The GTK Boxer is a multirole armored fighting vehicle designed by an international consortium to accomplish a number of operations through the use of installable mission modules. The governments participating in the Boxer program have changed as the program has developed. The Boxer vehicle is produced by the ARTEC GmbH (armored vehicle technology) industrial group, and the program is being managed by OCCAR (Organization for Joint Armament Cooperation).

A distinctive and unique feature of the vehicle is its composition of a drive platform module and interchangeable mission modules which allow several configurations to meet different operational requirements.

Other names in use or previously used for the Boxer are GTK (Gepanzertes Transport-Kraftfahrzeug; armoured transport vehicle) Boxer and MRAV (multi role armored vehicle). Confirmed Boxer customers as of February 2020 are Germany, the Netherlands, Lithuania, Australia and the UK. The Boxer has been produced and seen service in A0, A1 and A2 configurations. The UK Boxer will be an A3 configuration while Australian deliveries are an A2/A3 hybrid.

Text and pics edited from Wikipedia


The Kit:

Typical of most peanut scale Dragon armor kits, the details on their Boxer (kit# 7680) are abundant and crisply rendered. There are only ~40 styrene parts and the main hull is divided into upper and lower halves with a rear section making assembly a breeze.

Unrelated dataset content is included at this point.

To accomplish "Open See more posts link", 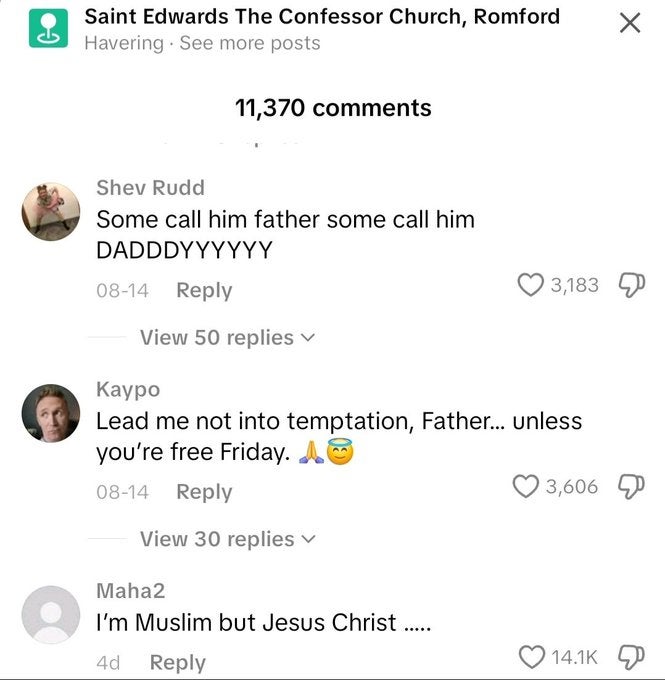I will (249, 43).
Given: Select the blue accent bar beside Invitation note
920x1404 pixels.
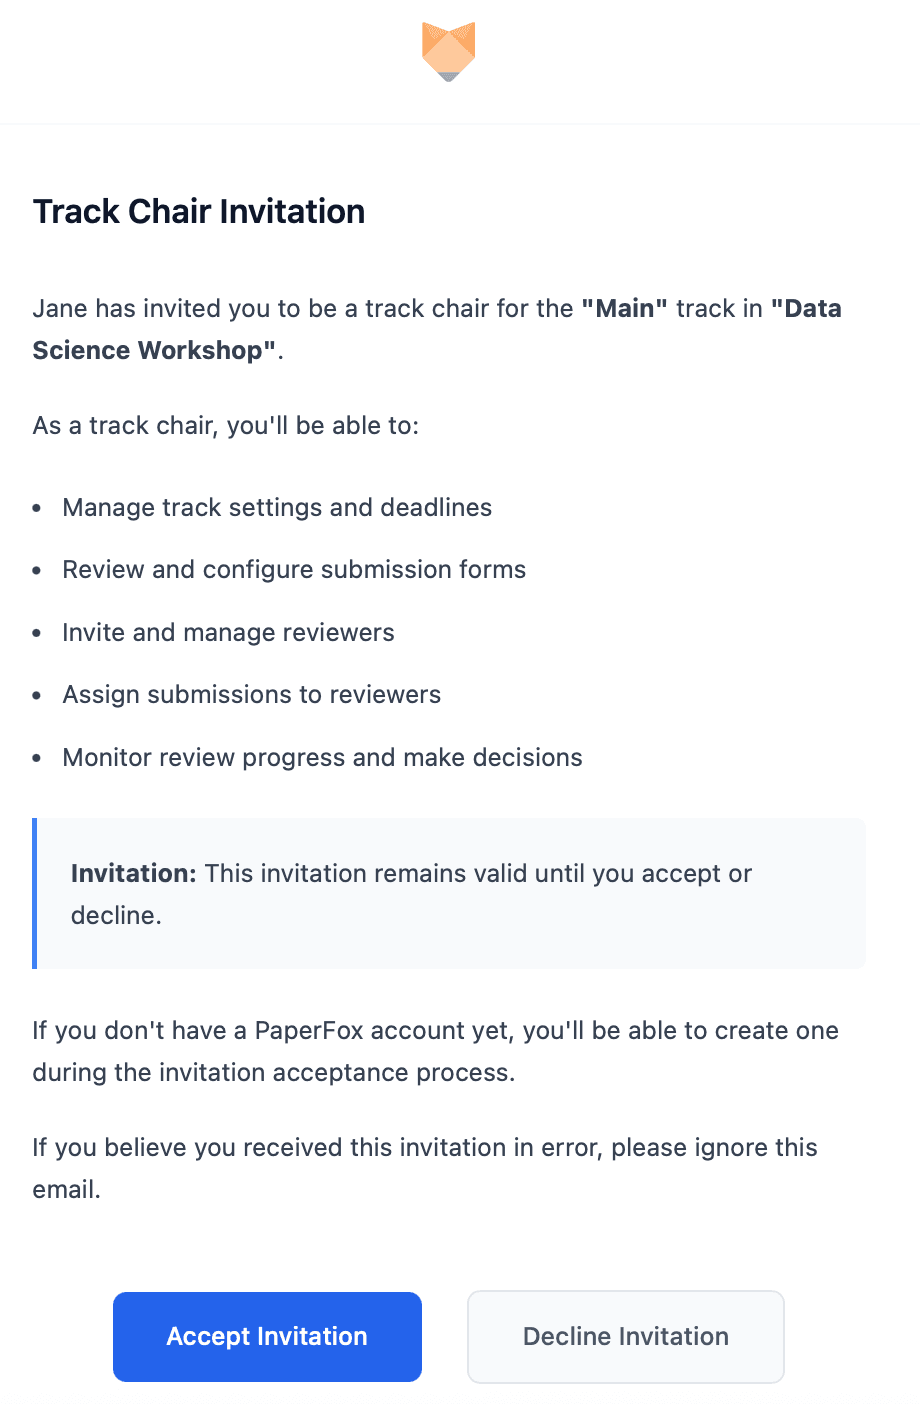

The six wheels slip into vinyl tires that have well-molded, scale-appropriate treads. Three aluminum rods serve as “axels” and pass through wheel mounts thence into each wheel where they’re held by a tight friction-fit; simple and easy.

The decals are minimal providing a few i.d. numbers, insignia, and a license plate. For the crew view ports, a sheet of die-cut, peel and stick reflective  “windows” are provided that look surprisingly convincing when applied.


The Build:

Assembly of the model was done in one, stress-free ~4hr building session. The build starts by joining the upper and lower hull pieces followed by the rear section.



Once a door and various steps are added assembly turns to armament and view ports. Final additions like antennae, rear-view mirrors, and tires/wheels were finished separately.



This was a quick, easy, and thoroughly enjoyable build and a change from some of the more demanding aircraft kits I’ve been dealing with of late.  


Color and Markings: (The fun part :)

But first……..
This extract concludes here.